Teknik pemetaan fotogrametri adalah
suatu teknik pemetaan dan pengukuran yang dilakukan tidak secara langsung
melainkan dengan menggunakan foto udara sebagai media perantara. Teknik ini
sudah lama digunakan dalam berbagai keperluan termasuk untuk pembutan peta
dasar skala besar. Teknik ini diakui sebagai suatu teknik pemetaan yang cepat,
dibandingkan dengan teknik lainnya serta dapat memberikan hasil yang baik.
Nilai
tambah lainnya dari teknik pemetaan cara fotogrametri yaitu, peta yang
dihasilkan memberikan gambaran informasi permukaan tanah dan objek-objek
diatasnya secara utuh. Para perencana akan dengan mudah dan leluasa melakukan
perencanaan, interpretasi, dan pemahaman kondisi lapangan, bukan saja bentuk
topografi tetapi juga objek-objek yang ada diatas permukaan bumi, baik objek
alami (seperti tanaman, kondisi sungai) tetapi juga objek buatan manusia
(seperti pemukiman dan jalan. Kendala dalam teknik ini adalah memetakan
objek-objek tertutup bayangan objek tinggi, seperti gedung dan pohon, yang menghalangi penglihatan pada foto
udara. Untuk mengatasi hal tersebut proses pemetaan fotogrametri akan diikuti
dengan kegiatan lapangan, berupa pengukuran dan identifikasi lapangan.
Teknik
fotogrametri ini jugalah yang diterapkan oleh Pusat Penelitian Arkeologi
Nasional bekerjasama dengan Fakultas Ilmu dan Teknologi Kebumian, ITB melakukan
kegiatan pembuatan peta untuk situs Batujaya, Karawang, Jawa Barat. Sekedar informasi, Pusat Penelitian telah
berhasil mengidentifikasi sekitar 44 situs arkeologi di lahan berukuran 2 x 2.5
km persegi. Sebagian besar berada di
areal pertanian sedangkan sisanya berada di lingkungan permukiman.

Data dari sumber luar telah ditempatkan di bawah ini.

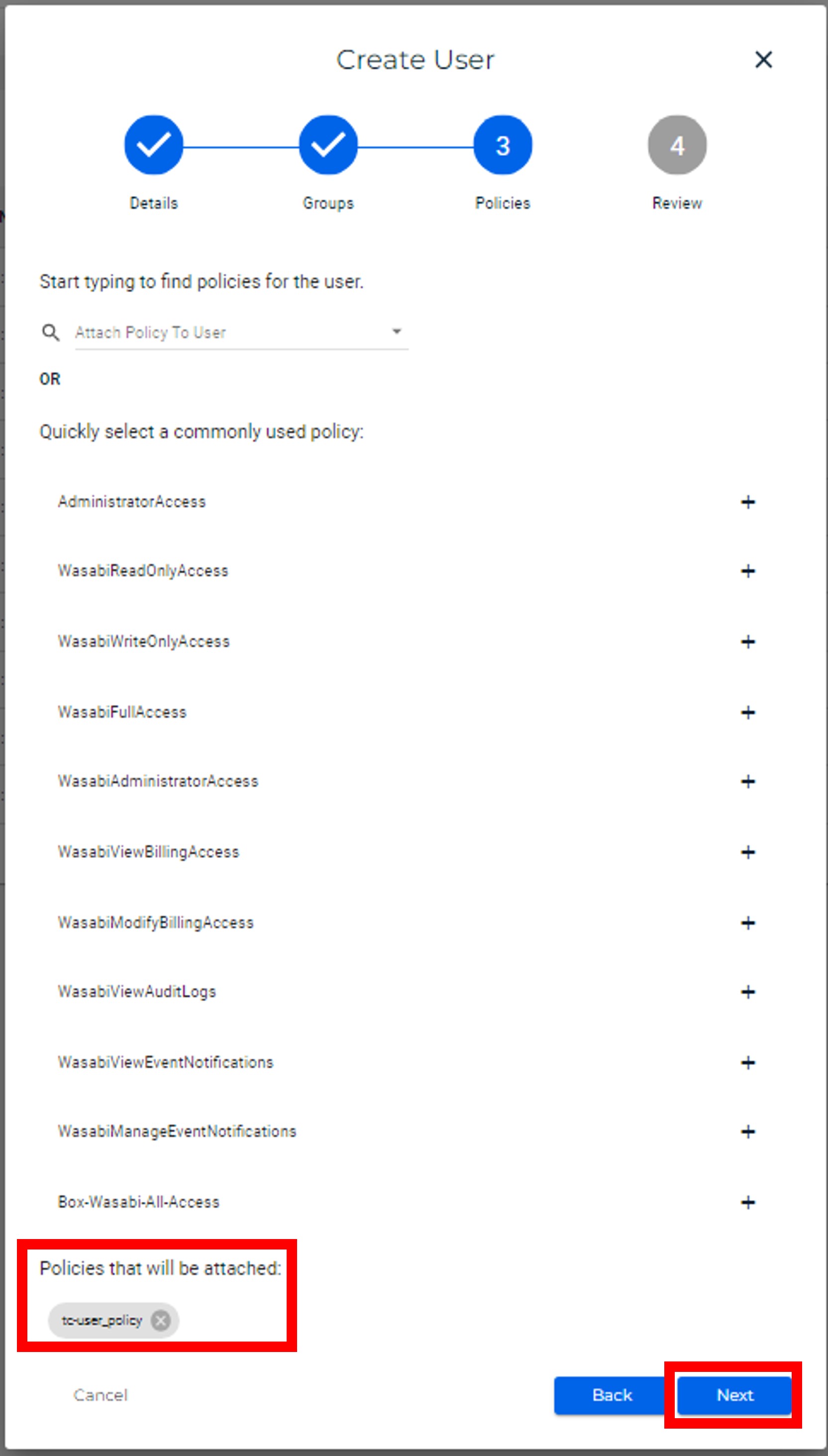Cancel the Create User dialog

[101, 1395]
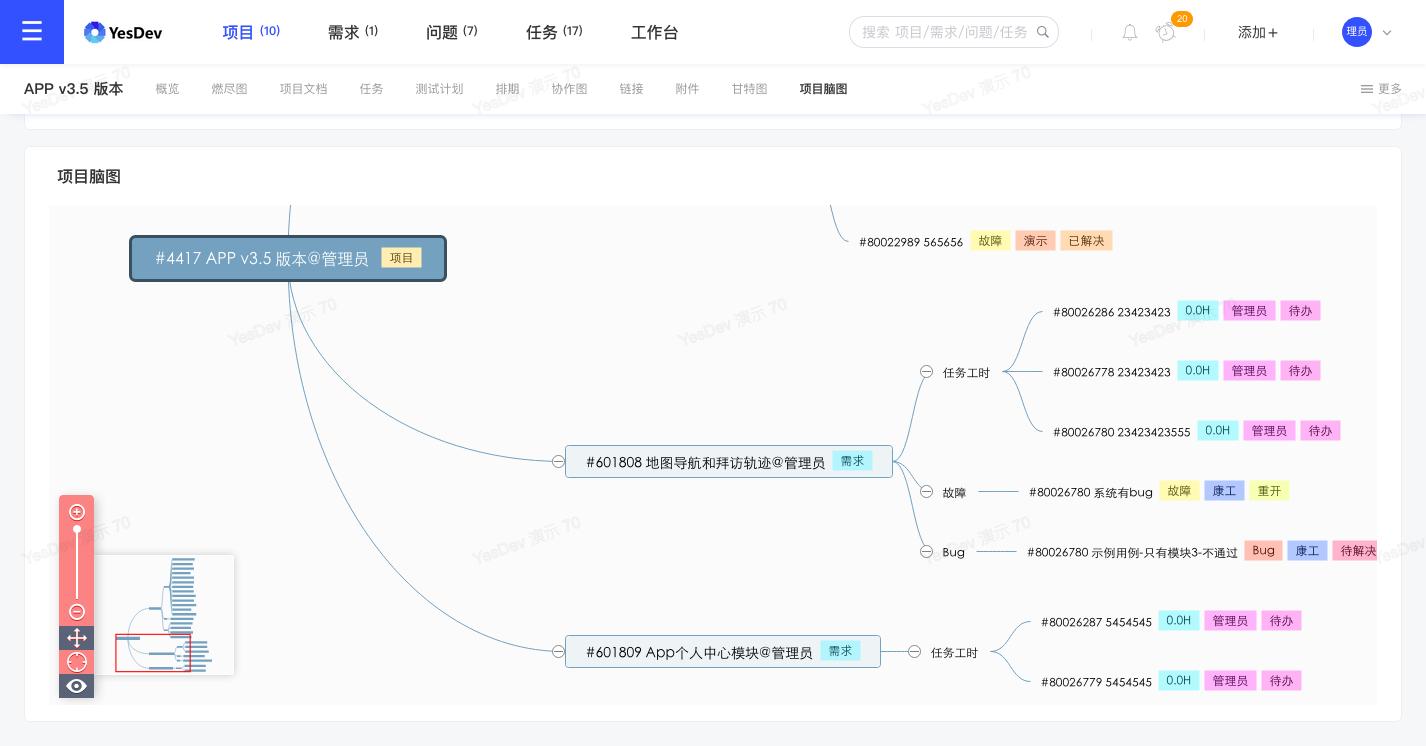
Task: Collapse the #601808 地图导航 requirement node
Action: [x=558, y=461]
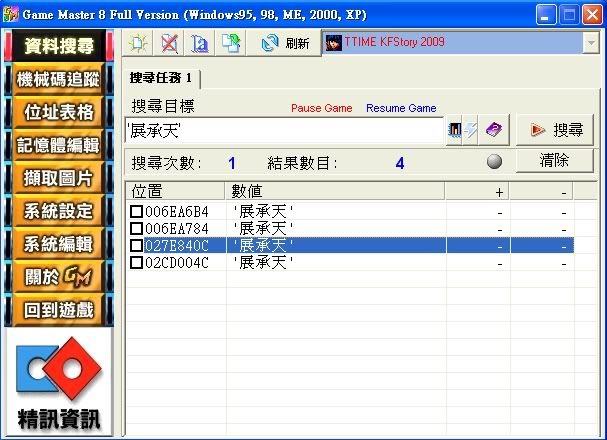The height and width of the screenshot is (440, 607).
Task: Click the gray status indicator circle
Action: [x=494, y=163]
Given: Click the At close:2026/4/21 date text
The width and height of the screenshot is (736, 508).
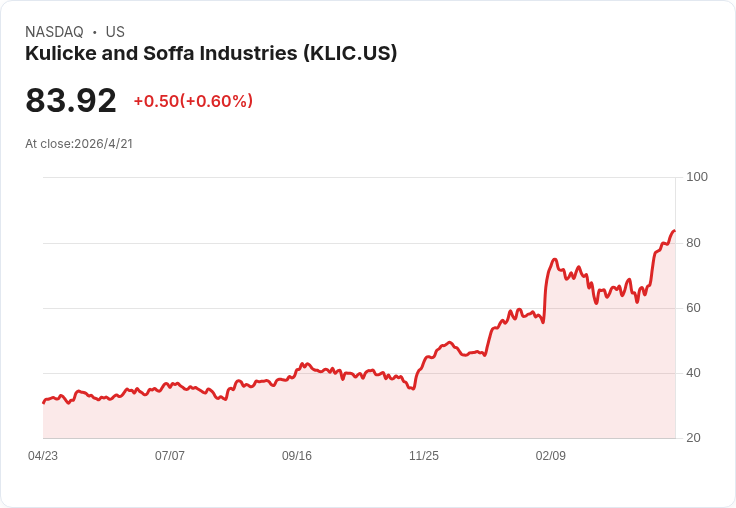Looking at the screenshot, I should (79, 144).
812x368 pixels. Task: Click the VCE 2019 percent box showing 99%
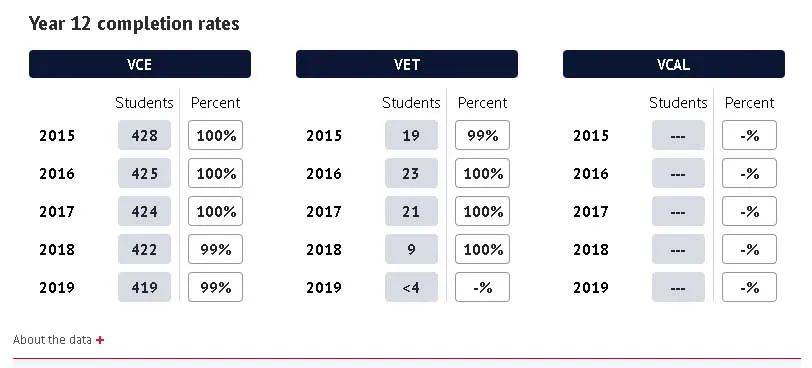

Metode pembuatan peta Batujaya diawali dengan
pemotretan terhadap objek dari beberapa sudut dan dari udara dengan menggunakan
pesawat tanpa awak maupun dari darat (terrestrial). Foto-foto yang diambil
kemudian diproses dengan menggunakan Teknik Fotogrametri untuk menghasilkan model
dense point cloud untuk
merepresentasikan relief yang lebih rumit. Sedangkan foto yang diambil dari
udara (citra foto udara dari drone (wahana tanpa awak)), digunakan untuk
membentuk Digital Surface Model (DSM)
dan peta orthofoto dari kompleks candi. Model 3D dari setiap objek candi dengan
dua tingkat kedetilan yang lebih sederhana dihasilkan dari kombinasi foto udara
dan foto terrestrial. Hasil dari kedua
teknik ini kemudian akan diintegrasikan dalam suatu sistem koordinat yang sama
untuk menghasilkan sebuah model virtual dari kompleks Candi Batujaya yang tidak
hanya sesuai secara visual, namun juga akurat dan presisi secara geometri. Data
permukaan tersebut akan ditambah dengan data bawah tanah dari sensor radar
bawah tanah. Hasil dari penelitian ini kemudian dapat digunakan sebagai
dokumentasi 3D ataupun sebagai model dengan basis data spasial yang dapat
digunakan untuk membantu eksvakasi, rekonstruksi maupun revitalisasi objek di
masa mendatang.
Secara garis besar tahapan-tahapan pekerjaan yang akan dilakukan untuk
pelaksanaan pekerjaan ini adalah sebagai berikut : (1) Persiapan, termasuk
didalamnya adalah kalibrasi kamera dan pembuatan rencana terbang di jalur yang
akan dipetakan, (2)Pemotretan Udara, (3) Kompilasi Foto dan Mosaicking, (4)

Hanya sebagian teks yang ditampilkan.